## Description of the task
Sort through the entries below and pull out lines containing the word "computer".
BEGIN Data in this exercise
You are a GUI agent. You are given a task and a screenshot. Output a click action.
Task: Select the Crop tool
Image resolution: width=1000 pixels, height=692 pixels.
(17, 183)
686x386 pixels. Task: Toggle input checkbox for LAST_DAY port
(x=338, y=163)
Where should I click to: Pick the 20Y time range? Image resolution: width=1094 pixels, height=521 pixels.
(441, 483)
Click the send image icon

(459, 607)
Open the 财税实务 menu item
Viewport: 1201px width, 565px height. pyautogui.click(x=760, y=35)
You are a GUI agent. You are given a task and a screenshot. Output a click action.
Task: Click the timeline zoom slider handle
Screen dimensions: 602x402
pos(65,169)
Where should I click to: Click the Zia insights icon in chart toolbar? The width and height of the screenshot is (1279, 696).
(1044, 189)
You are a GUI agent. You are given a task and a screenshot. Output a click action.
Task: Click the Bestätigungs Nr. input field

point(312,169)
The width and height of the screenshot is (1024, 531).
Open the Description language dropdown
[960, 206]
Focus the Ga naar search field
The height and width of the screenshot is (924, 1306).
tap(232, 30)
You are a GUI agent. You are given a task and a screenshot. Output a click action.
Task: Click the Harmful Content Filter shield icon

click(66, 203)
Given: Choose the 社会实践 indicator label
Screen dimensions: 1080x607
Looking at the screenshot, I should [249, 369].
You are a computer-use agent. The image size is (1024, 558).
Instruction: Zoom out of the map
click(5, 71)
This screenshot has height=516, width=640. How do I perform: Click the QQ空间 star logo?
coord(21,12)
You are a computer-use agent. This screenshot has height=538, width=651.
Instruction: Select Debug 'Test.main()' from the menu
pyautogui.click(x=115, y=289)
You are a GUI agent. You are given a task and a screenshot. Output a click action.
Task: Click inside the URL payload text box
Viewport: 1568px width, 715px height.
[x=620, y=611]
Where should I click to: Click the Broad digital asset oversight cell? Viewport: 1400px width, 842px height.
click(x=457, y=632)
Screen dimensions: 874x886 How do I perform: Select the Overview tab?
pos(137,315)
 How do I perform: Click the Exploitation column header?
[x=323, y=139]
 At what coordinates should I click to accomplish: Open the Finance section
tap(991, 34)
END Data in this exercise
## Task answer
You are a computer-use agent. The image size is (1024, 558).
You are a computer-use agent. This screenshot has height=538, width=651.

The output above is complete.